Aim of the task:
Set down, exactly as written, every line from the one containing "This screenshot has width=1288, height=949." through the end of the listing.

Exercise material:
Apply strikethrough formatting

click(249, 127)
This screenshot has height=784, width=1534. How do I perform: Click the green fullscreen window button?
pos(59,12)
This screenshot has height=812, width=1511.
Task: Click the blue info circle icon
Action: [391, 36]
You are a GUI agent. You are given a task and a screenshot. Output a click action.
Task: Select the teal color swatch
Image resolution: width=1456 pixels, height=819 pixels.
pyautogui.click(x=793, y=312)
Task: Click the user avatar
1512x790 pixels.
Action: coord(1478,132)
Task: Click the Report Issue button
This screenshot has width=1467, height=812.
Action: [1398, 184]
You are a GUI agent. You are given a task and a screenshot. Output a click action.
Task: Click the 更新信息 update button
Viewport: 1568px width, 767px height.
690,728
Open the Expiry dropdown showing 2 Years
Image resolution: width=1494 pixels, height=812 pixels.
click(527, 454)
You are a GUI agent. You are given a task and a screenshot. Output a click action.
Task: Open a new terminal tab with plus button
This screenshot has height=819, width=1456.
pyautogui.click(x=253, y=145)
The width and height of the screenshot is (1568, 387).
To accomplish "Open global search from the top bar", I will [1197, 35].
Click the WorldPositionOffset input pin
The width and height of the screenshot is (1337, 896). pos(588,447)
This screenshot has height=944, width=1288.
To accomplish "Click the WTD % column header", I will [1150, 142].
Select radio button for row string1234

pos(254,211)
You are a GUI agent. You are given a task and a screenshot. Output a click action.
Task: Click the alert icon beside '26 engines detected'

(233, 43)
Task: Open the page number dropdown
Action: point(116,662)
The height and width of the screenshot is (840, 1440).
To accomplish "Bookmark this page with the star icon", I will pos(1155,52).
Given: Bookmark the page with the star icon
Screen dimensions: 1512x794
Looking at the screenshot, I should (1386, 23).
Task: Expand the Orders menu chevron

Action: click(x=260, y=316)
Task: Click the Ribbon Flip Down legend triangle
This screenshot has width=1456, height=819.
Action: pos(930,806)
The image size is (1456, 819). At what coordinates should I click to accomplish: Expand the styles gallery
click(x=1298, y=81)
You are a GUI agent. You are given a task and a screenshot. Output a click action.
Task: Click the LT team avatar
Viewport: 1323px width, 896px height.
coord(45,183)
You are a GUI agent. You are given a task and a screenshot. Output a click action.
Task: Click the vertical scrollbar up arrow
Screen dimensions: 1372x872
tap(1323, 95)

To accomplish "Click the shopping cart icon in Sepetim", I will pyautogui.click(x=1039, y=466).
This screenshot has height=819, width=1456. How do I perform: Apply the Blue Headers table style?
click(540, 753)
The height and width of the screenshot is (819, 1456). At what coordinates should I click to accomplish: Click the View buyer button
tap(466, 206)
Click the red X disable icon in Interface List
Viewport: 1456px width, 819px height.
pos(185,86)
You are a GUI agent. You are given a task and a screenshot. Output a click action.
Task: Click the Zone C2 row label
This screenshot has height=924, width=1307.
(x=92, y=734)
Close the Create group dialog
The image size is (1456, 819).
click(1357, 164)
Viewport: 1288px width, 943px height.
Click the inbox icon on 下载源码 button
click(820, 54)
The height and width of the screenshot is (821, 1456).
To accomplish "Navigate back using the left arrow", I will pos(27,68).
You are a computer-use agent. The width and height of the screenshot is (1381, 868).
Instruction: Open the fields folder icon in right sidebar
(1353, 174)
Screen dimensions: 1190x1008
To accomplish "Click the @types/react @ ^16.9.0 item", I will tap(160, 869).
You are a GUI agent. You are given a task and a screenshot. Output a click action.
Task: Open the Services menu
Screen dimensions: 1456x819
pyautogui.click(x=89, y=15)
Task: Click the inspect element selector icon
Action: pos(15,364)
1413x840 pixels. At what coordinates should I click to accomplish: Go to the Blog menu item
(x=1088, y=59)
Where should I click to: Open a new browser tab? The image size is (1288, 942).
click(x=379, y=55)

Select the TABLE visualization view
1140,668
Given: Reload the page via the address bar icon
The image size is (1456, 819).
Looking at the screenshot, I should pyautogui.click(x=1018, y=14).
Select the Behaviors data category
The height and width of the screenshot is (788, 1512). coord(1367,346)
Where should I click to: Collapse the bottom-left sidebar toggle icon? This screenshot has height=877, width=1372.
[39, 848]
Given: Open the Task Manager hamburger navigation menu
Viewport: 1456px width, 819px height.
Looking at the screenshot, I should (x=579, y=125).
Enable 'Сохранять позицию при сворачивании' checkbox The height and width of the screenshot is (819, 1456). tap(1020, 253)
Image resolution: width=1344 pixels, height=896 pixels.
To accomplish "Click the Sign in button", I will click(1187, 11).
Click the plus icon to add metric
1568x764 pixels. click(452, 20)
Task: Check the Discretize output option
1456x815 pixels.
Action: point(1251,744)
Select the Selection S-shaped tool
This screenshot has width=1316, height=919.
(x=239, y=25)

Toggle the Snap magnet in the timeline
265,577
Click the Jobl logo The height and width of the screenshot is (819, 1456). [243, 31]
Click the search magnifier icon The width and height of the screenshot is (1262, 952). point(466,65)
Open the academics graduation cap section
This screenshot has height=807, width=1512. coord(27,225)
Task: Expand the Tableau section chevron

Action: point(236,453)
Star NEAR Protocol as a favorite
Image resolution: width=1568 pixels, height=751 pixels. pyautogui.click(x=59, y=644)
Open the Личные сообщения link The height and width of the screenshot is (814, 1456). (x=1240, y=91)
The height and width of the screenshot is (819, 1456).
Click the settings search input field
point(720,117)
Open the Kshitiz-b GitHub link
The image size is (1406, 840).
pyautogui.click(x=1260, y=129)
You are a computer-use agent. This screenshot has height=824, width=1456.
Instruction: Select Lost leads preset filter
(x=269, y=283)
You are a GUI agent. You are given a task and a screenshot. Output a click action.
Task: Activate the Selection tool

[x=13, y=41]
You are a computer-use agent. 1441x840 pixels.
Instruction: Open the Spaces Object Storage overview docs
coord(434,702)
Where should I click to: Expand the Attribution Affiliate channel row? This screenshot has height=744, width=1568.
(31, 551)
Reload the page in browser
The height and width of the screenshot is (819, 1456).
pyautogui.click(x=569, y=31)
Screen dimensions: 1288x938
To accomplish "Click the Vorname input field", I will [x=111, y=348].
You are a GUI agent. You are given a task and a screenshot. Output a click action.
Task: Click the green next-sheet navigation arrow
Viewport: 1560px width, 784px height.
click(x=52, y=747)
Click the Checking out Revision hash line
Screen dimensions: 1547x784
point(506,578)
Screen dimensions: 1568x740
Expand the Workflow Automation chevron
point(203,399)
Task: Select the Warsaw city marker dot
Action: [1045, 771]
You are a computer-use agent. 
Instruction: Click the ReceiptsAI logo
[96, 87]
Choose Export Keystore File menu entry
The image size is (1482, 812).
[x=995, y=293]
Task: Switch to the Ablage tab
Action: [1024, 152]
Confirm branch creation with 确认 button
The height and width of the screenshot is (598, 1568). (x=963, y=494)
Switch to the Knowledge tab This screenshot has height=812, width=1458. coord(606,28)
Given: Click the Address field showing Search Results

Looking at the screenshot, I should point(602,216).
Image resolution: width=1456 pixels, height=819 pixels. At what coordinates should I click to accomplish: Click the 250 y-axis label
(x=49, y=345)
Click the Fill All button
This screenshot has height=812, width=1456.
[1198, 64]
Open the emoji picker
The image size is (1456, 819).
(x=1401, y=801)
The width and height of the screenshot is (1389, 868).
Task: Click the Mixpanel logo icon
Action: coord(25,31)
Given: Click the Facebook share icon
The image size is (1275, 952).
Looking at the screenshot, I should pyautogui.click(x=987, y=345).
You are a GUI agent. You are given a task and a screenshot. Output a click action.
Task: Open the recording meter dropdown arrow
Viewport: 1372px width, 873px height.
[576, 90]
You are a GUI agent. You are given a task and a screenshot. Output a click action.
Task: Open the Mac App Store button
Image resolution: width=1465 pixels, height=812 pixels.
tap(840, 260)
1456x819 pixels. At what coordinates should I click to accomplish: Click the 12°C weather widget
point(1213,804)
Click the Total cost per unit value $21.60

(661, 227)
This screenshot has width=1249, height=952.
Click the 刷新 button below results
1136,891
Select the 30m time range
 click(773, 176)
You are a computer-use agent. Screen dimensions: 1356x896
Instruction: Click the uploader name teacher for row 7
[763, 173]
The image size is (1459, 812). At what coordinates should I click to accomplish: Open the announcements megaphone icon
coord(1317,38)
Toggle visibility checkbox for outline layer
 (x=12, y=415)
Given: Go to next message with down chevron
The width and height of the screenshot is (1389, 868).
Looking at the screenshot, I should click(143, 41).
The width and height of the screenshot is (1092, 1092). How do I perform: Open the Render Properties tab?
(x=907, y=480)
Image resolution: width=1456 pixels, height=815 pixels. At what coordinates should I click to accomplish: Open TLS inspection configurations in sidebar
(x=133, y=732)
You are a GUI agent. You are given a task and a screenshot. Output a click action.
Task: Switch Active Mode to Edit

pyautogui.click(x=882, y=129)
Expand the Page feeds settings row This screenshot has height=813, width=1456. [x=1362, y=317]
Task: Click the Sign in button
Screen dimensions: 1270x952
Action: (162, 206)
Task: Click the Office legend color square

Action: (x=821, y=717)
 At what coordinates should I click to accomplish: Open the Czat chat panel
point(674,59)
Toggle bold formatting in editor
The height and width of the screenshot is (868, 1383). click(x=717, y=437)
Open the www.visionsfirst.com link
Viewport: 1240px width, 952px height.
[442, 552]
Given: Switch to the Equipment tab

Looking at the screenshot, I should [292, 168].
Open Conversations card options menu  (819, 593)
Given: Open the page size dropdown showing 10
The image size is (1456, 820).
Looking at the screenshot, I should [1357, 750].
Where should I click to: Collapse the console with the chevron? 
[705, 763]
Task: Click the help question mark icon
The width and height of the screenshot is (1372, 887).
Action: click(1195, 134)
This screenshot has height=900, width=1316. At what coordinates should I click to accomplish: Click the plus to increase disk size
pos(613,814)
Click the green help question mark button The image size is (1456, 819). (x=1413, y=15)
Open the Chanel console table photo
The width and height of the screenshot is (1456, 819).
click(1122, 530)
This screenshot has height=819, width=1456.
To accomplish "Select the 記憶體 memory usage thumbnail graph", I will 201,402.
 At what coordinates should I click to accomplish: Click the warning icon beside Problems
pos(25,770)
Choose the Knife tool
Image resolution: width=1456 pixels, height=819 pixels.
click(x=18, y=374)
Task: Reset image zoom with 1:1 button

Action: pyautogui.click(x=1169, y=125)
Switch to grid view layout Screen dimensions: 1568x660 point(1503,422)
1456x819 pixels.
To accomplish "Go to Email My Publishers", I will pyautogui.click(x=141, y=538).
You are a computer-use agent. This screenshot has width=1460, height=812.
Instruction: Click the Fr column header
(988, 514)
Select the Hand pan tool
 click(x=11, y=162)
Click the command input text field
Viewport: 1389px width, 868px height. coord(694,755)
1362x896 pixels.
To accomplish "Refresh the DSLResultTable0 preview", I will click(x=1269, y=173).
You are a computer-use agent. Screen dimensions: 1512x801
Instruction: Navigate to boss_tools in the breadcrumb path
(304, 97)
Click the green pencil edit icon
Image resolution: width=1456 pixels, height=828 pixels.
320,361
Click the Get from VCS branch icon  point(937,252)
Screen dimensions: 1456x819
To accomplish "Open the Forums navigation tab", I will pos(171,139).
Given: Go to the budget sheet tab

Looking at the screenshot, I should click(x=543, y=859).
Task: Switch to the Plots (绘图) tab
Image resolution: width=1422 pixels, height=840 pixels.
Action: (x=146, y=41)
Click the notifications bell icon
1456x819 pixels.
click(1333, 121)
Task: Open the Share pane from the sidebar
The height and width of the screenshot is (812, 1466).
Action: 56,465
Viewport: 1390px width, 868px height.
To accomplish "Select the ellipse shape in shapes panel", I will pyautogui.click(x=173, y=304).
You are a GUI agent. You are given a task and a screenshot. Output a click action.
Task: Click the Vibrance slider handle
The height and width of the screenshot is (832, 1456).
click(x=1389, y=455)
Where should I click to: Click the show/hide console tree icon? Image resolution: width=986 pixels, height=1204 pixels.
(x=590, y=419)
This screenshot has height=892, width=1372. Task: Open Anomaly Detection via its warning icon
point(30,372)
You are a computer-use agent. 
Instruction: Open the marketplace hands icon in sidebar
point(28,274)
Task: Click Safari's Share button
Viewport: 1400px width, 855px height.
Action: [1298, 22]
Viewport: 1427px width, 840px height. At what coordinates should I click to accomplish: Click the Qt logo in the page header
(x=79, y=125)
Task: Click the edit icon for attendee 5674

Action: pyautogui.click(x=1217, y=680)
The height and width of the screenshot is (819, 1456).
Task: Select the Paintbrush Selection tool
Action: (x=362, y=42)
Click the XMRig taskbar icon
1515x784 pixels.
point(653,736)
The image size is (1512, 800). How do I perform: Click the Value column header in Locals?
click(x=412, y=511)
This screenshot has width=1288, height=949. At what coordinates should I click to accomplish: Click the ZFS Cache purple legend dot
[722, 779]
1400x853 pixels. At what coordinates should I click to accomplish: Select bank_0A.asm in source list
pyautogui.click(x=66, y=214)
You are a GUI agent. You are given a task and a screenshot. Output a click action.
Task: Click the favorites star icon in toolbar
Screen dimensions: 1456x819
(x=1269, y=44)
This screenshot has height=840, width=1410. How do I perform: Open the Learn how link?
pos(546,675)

Response area:
This screenshot has width=1288, height=949. At what coordinates should I click to accomplish: Click the ZFS Cache purple legend dot
[722, 779]
1400x853 pixels. At what coordinates should I click to accomplish: Select bank_0A.asm in source list
pyautogui.click(x=66, y=214)
You are a GUI agent. You are given a task and a screenshot. Output a click action.
Task: Click the favorites star icon in toolbar
Screen dimensions: 1456x819
(x=1269, y=44)
This screenshot has height=840, width=1410. How do I perform: Open the Learn how link?
pos(546,675)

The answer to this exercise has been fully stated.